- Venue
- Online
- Location
- Across UK
John Baldessari’s The Pencil Story is an attempt to convey the artist’s thought process, recognised today as crucial to conceptual art. Baldessari describes his instinct to sharpen a neglected pencil, a found object, and attempts to reason or justify this, stating: ‘I think that it has something to do with art’. The apt title choice for Robert Good’s debut podcast series summarises the lack of a singular agreed definition of what art is and how it can only be alluded to. In this series, the Cambridge-based artist makes a bid to unearth universal questions as to what makes art important and what stimulates experimental creativity.
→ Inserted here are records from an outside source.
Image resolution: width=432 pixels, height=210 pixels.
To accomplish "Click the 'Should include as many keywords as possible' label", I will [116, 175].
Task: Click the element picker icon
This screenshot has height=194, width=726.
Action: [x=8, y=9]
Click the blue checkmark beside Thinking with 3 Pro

Good, a text-based artist and founder of ArtLanguageLocation has explored the links between text and aesthetics since 2010. Toeing the line between organised and obsessively arranged, his works include collections of found objects, words, or inanimate beings, addressing the theme of sequencing within language and the art world. Naturally, in this series, we are likely to hear Good’s own signature as a coherent voice that attempts to explain and rationalise his subject’s accounts with his own linguistic touch.
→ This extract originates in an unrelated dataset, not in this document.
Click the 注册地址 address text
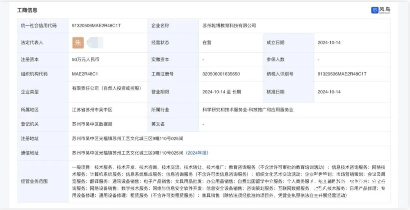Viewport: 410px width, 210px height. click(x=128, y=138)
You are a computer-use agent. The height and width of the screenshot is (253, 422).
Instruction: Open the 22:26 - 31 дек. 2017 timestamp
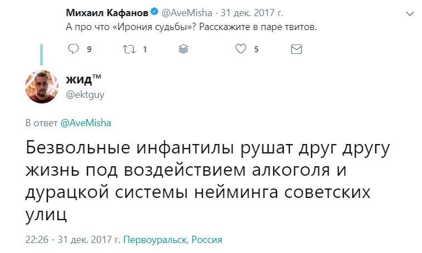point(73,240)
This podcast is an extension of Good’s curiosity and his ability to comprehensively understand and rationalize the creative process. Each podcast is structured around a 35-minute conversation with a half-way tea break. In that time, the basic introductions are covered to make way for chipper debate and conversation. Good almost takes a position of council: able to coherently describe what is presented to him, question what the artist is feeling, and articulate their response. Most poignantly, when talking to Lizz Brady on her art and its links to mental health, the stigmatic topic is wholesomely concluded with Good remarking: ‘The joy of life is not overlooked, but often underplayed in art; maybe that is art’s role, to think about the challenging side of life’.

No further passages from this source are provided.